I wrote two things earlier this morning and here they are 

Thing Number One: In response to a prompt that asked “If you were to write a book today, what would you want it to prove?” I thought,

 1. Ice cream is heaven sent and will heal most things.

2. When ice cream doesn’t work, try forgiveness

3. If you can’t forgive, then write about it.

Thing Number Two:  In response to my friend, Regina’s, blog post about New Zealand people and weather, I wrote,

I walked by a lady in the park yesterday who was sitting at a picnic table eating something from a large Tupperware container.  She was bony armed and had long flat white hair, goo-goo eyes and a fluffy calico cat on a leash spread out underneath the table.  I tried to get small as I passed her (a habit acquired from many years of seemingly having “please talk to me if you are cuckoo” emblazoned on my forehead) but no, she jumped up and came at me.

“Nice breeze,” she hollered in my face.

Silence.

I was somewhat relieved and turned in her direction.

“Really nice,” I answered.

“Except for the fuckin humidity – cat’s swelled up like a toad,” she said next.

“You’ve got a point there,” I agreed and moved on as quickly as I could without breaking into a sprint.

I guess we need to talk about the weather.  In fact, it seems to me that the worse, the harder our lives are, the more we talk about the weather.

Which brings me to my point; talking about the weather, unless you are the weatherman, might be a holding pattern for what we really need to say.

“Nice breeze,” could be code for “I’m lonely and pissed off and all I have is a fat cat and this lousy tuna salad.”

“Hot enough for ya” or “too wet to plow” (New England favorites) says, “here we don’t know how to let people know how hard it is be a farmer in New Hampshire so instead we take pride in how tough we are.”

“Lightening scares me,” translates into, “come over here and hold me” while, “if it weren’t for the humidity” means, “don’t touch me.”

We probably need help with our feelings. 

Even with therapy, self-help books, acupuncture, polarity therapy, meditation, counting to 10 (20, 100…), and creative visualization, I still struggle when it comes to managing hurt, anger and fear.  And I don’t think I am alone in this.  Otherwise, I don’t think there would be so much talk about the weather.

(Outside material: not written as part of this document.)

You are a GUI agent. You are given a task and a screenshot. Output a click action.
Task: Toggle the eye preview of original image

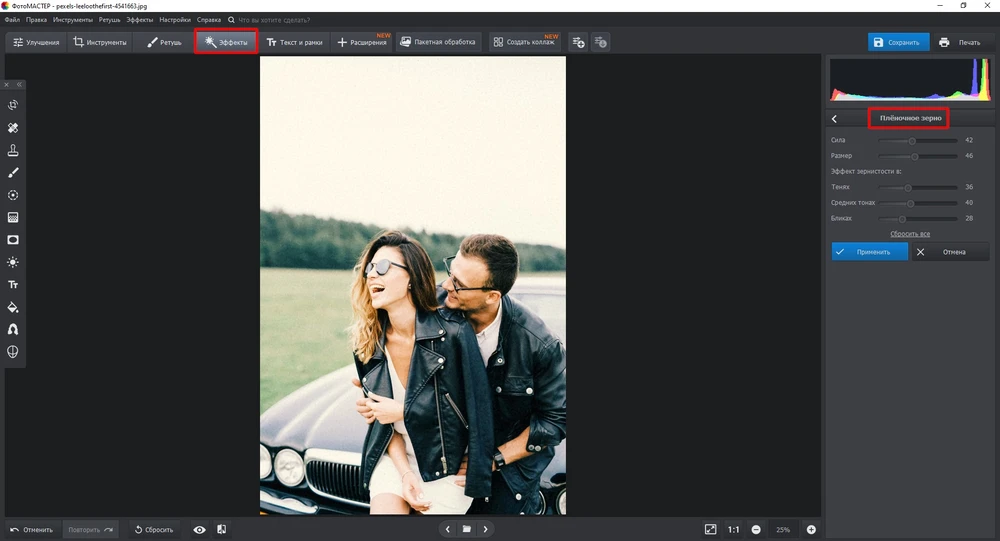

There were many years when I proudly clung to the notion that I was unaffected by the weather.  I hung out in bars and scoffed at snowbirds and their ilk; “I take it as it comes,” I would say.  But it was only true that I ignored it; that I stayed mostly inside.  

And now, a lot older and a little more at peace with fragility, it’s more okay to admit that I’m like everyone else in this way – that I plump in the winter and sweat in the summer and sag in the rain.  That I brace for the cold and I feel the coming of fall with a melancholy that is as predictable as day and night. That weather rules and I lose if I forget that.  I could only be more tied to nature if I lived in a tree.

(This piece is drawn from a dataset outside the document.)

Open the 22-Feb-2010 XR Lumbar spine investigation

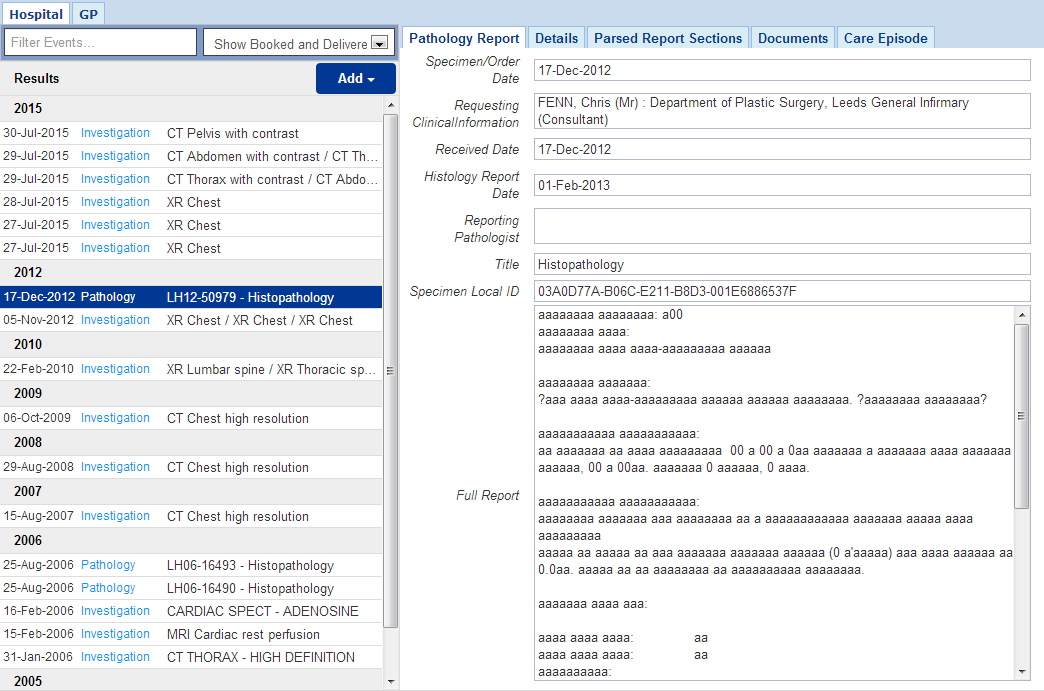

I think the same thing is true about my feelings. Hurt, anger and fear show up and within milliseconds they slip and slide around and morph into stories about what somebody did (or didn’t) do to me.  And eventually, if I haven’t been able to locate the epicenter, they come out like something else entirely.

So I’m working on the forgiveness thing.  Whether I need to forgive somebody else for whatever I think they did (or didn’t do) to me or whether I need to forgive myself for falling short, forgiveness breaks down the chunks of coalesced darkness into bite-sized pieces.

And that, along with ice cream, can make for a patch of fair weather.